1941: A round timber tower with observation cab erected.
1946: "The barn at Goose Mountain Lookout Tower was completed." (Annual Report of the Department of Lands and Mines, FY ended 3/31/1947)
March 13, 1947: "Monte Elford, forest ranger for District No. 35, is in town after a strenuous trip to Goose Mountain, 90 miles south, where he delivered the year's supply of fuel to the look-out tower. Leaving High Prairie with three teams manned by Archie McLeod and his two sons, loaded with 30 drums of gas, the party plunged through drifted trails until they reached the East Prairie river. Travel on the ice was in over 20 inches of snow and from four to six inches of overflow water. Three times they went through the ice, breaking the tongue of one sleigh, which had to be drawn with a chain for six miles to cabin No. 19. Due to four feet of snow and a stiff climb it required two days to travel from Mile 28 to Mile 30. Gas barrels were discarded freely on the last climb to the tower, which was reached at 9:30 one night. After unloading, picking up the discarded gas, melting snow for the horses the party started home, 16 days being spent enroute--12 days going in and four days returning. Another 90-mile trip will be made to Goose Mountain to take in the tower man before the snow is gone. Don Bruce, Edmonton, was in charge of this look-out last summer." (Peace River Record-Gazette)

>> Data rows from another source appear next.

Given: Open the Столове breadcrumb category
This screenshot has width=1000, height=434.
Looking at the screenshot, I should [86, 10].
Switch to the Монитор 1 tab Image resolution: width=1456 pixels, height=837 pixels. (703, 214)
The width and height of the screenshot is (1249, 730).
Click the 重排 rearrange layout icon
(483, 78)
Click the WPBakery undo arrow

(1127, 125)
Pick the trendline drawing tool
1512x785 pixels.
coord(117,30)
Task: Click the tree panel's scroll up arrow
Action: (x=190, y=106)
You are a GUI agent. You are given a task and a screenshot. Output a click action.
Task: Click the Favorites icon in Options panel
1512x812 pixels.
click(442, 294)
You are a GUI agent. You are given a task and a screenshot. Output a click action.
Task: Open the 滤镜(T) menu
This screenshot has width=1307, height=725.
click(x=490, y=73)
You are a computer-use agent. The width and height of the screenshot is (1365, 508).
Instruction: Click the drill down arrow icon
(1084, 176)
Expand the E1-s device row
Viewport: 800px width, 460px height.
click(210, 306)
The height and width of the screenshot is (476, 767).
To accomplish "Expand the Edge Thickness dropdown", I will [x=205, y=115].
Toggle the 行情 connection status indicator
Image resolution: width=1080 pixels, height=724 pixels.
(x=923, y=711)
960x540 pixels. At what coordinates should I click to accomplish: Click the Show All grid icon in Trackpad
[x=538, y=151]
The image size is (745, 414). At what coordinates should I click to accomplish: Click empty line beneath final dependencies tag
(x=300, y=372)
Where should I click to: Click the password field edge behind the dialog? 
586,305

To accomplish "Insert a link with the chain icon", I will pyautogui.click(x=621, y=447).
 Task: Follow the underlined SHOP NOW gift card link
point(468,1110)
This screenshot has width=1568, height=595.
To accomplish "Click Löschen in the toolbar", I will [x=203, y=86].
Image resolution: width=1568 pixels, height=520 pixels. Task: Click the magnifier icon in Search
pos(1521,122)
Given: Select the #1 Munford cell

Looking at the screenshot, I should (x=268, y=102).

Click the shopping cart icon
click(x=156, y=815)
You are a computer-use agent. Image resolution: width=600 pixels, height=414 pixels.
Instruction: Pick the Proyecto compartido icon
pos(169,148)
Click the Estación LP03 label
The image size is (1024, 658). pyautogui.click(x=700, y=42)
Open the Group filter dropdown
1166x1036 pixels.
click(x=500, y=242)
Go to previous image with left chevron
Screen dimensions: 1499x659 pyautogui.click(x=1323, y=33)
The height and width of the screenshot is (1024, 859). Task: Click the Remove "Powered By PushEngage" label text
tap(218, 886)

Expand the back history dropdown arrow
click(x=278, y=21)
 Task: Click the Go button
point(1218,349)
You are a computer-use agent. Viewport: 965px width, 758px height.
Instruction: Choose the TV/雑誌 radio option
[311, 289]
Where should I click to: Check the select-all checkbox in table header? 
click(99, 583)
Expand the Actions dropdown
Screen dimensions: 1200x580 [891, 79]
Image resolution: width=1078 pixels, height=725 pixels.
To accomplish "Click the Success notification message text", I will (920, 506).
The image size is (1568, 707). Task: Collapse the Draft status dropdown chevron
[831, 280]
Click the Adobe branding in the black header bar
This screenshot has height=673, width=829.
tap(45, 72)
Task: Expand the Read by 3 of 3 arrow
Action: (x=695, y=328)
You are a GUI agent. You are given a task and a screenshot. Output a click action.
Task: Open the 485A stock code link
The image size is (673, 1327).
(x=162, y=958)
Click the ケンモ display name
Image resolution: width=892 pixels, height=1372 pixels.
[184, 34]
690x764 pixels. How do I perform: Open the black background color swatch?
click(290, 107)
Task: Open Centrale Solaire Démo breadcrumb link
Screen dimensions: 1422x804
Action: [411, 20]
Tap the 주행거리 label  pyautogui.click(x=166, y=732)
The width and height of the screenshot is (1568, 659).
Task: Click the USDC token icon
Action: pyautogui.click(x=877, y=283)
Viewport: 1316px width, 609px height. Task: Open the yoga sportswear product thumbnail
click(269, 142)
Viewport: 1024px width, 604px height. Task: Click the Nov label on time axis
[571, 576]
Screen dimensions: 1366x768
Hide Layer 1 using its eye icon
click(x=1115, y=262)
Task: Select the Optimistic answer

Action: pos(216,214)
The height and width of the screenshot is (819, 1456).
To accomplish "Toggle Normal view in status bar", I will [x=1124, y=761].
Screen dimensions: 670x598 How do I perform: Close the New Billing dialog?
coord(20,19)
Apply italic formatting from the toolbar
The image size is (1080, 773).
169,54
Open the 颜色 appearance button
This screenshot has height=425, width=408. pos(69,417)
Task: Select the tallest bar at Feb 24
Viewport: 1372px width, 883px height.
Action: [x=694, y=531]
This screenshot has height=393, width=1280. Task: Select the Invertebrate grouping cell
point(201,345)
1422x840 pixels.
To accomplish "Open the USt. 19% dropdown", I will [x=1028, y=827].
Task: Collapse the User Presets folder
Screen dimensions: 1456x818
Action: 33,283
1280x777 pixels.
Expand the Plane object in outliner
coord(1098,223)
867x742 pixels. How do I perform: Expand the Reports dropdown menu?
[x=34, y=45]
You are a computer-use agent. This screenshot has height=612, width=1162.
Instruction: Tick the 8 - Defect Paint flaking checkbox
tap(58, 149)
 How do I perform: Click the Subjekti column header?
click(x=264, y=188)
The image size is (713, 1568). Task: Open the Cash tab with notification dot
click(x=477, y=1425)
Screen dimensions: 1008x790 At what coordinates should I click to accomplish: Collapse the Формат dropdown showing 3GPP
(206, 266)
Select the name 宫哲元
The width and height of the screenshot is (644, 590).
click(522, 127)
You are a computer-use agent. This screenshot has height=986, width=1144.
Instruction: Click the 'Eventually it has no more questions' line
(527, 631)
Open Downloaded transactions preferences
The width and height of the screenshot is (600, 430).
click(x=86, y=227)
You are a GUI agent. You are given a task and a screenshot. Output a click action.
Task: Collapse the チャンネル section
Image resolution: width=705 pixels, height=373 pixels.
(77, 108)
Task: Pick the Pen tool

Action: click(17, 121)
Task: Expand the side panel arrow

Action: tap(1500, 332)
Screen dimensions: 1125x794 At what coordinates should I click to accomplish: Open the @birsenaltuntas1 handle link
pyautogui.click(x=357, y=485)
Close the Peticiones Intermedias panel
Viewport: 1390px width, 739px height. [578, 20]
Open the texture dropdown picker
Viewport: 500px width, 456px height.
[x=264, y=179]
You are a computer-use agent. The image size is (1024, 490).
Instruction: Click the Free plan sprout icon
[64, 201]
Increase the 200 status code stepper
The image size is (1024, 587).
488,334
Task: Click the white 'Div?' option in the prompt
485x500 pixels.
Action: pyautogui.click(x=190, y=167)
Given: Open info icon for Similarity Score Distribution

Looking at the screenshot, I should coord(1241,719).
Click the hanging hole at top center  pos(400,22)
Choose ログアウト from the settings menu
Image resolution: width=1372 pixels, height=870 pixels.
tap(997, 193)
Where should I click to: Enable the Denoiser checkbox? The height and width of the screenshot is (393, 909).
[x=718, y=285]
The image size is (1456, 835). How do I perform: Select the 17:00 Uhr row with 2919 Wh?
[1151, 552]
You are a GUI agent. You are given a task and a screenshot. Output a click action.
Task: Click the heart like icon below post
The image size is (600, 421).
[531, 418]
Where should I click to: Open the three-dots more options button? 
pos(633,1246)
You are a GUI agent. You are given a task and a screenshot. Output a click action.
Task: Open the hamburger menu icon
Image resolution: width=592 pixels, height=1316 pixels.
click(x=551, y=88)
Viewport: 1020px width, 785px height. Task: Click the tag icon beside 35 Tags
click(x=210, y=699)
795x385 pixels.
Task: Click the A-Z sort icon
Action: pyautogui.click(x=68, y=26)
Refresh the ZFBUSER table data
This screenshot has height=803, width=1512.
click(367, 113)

May 1, 1947: "Two young Edmonton men, of the Alberta Forestry service, Don Bruce, radio technician, and Grant Mercer, prospective Goose Mountain tower man, had a strenuous experience recently, when they attempted to reach Goose Mountain tower, 100 miles south of High Prairie. Leaving here March 25 with a two-horse team, with equipment to set up the tower and supplies for the trip and tower man. Accompanied by six sleigh dogs with Bill Johnson, dog musher, the party under supervision of Monte Elford, forest ranger, encountered tough luck from the start. Ice was rotten on the East Prairie river and the whole load was upset twice through the ice during the first two days travel. At upper East Prairie cabin it was found necessary to un load the supplies and leave the horses and one man. The rest pressed on with the toboggan and six dogs, two men breaking trail on snow shoes in front. Progress was fair the first two days, then came a seven-inch fall of wet snow, over the previous four feet of crusted snow, making it impossible for the dogs to travel. The party was forced to turn back April 1, when less than 15 miles from the destination. Their return was an epic of discomfort for travel on the rotten river ice resulted in their dropping to the waist in icy water and traveling in this uncomfortable condition until Mile 2, East Prairie trail, was reached. It is expected another attempt to reach the tower with a man and supplies will be made about the first of May." (Peace River Record-Gazette)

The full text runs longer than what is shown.